_Your tasks_.
A: According to the Monty Hall passage, which TV show did Monty Hall host?
B: Please extend the Monty Hall passage past its final sentence with one or two paragraphs in the same voice.

“Ben, suppose you’re on a game show. And you are given a chance to choose from three different doors, all right? Now, behind one of the doors is a new car. Behind the other two, goats. Which door would you choose, Ben?”
Imagine yourself at the final game of a TV quiz; the host Monty asks you to choose among three doors. However, once you have made your choice, Monty, who knows very well what’s behind every door, does not open it immediately, but opens another one showing you the goat behind it. And then he asks you: do you want to change your initial choice?
The paradox of Monty Hall, host of TV show “Let’s make a deal”, is a probabilistic mathematical problem, which has always been exciting psychologists and scholars of the decision making process.
Should we change our choice? What is the probability that changing our initial decision makes us win the car of our dreams?
In the movie “21”, Kevin Spacey is a professor who submits a version of this famous problem to his students, in order to test their ability to reason rationally in a counter-intuitive situation.
Even in the simplest decisions, we have to consider a whole number of influential factors. A number of management models were created over the years, in order to limit the complexity of the interactions in making a choice. Emotional and psychological factors are involved too, depending on individual, situation, and time needed for our decision.
Watching this clip we point out that there are two different decision-making moments: the first is when you have to choose among three doors, the second when the host asks if you want to change option. At first there is a choice of instinct:
“when I was originally asked to choose a door, I had a 33.3/ chance of choosing right”
We use intuition, because we have no other point to start from: any door could be the right one. And then?
-“Variable change? But he just asked you a simple question”
-“Yeah, which changed everything”
Many people believe that, whether they change their choice or not, the chance of winning will always be 50%. We let our heuristic instinctive belief in “equal probability”, or worse, in “I stand firm on my decision”, take over. We do not consider the variables and information that we now have at our disposal: we tend to solve the problem by relying on previous beliefs and thought patterns, leaving aside logic and analytical thought.
The misfortune is generally due to a miscalculation (B. Brecht, Life of Galileo), and if we do not stop and think better about the data we have in front of us, we will find ourselves going home on the back of a goat!

_Data block_.

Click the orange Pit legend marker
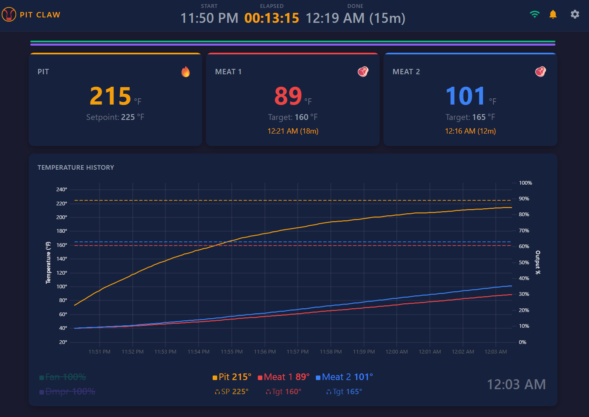The width and height of the screenshot is (589, 417). click(216, 377)
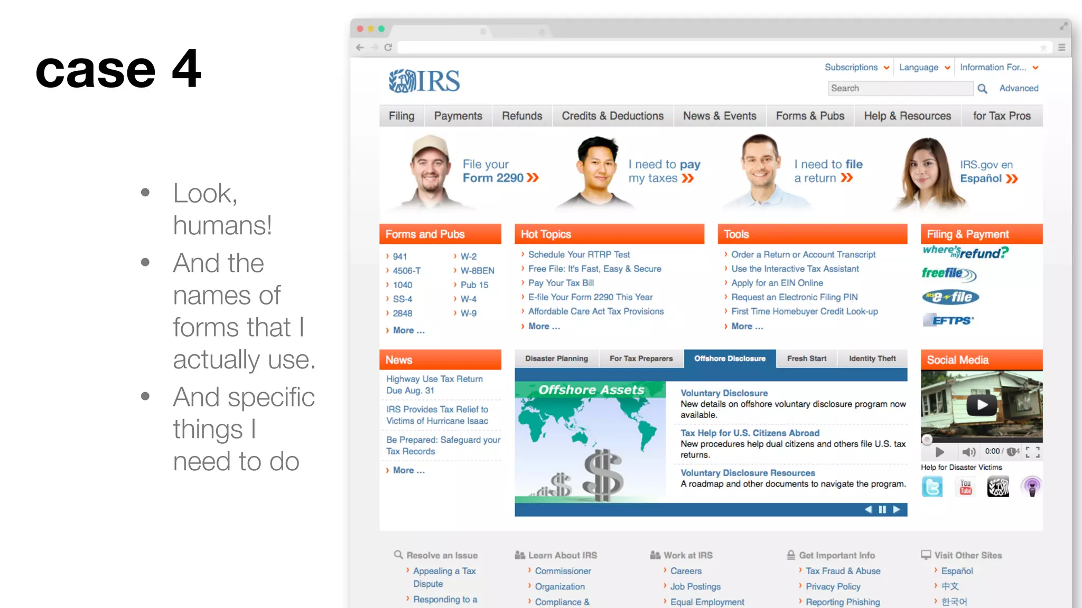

_Answers to the problems_.
A: “Let’s make a deal.”

B:
We can’t even console ourselves because we are not alone: Monty Hall paradox also gives a rough time to a lot of mathematics. But I wonder: any time we make a choice, maybe we are in front of closed doors too. Maybe the prize is not a sports car, but job satisfaction, creation of winning relationships, getting the desired result. So we cannot help but wondering how much of our decisions is given by reason and how much by intuition. But is it right to create a “scheme”? A model that, if applied to a situation, can make us decide?
In fact, we already do that, even if we do not realize it. When our mind has to handle the chaos of our thoughts, it develops systems to organize it, observe it and try to look beyond. Models help us reduce its complexity as we try to dissolve most of it and focus on the essential. This an attitude comes from the subconscious, so let’s not think that analyzing the data and organizing it according to our goal equals “standardizing” the problem; having a ”thought path” is indeed the result of owning an “active thought”.
Frederic Vester popularized branched thinking in the 1970s. Since then, the theme of “management of complex decisions and systems” has developed: complexity, chaos theories and self-organization have been required for managers for years.
So if our intuitions and sensations are also a manifestation of thought patterns implemented by our subconscious, which are communicated to us through the senses, why should we let our brain be limited in its potential? Why do we create our own models that only deceive us?
-“Remember, the host knows where the car is so how do you know he’s not playing a trick on you? Trying to use reverse psychology to get you to pick a goat?”
-“Well, I wouldn’t really care. I mean, my answer’s based on statistics”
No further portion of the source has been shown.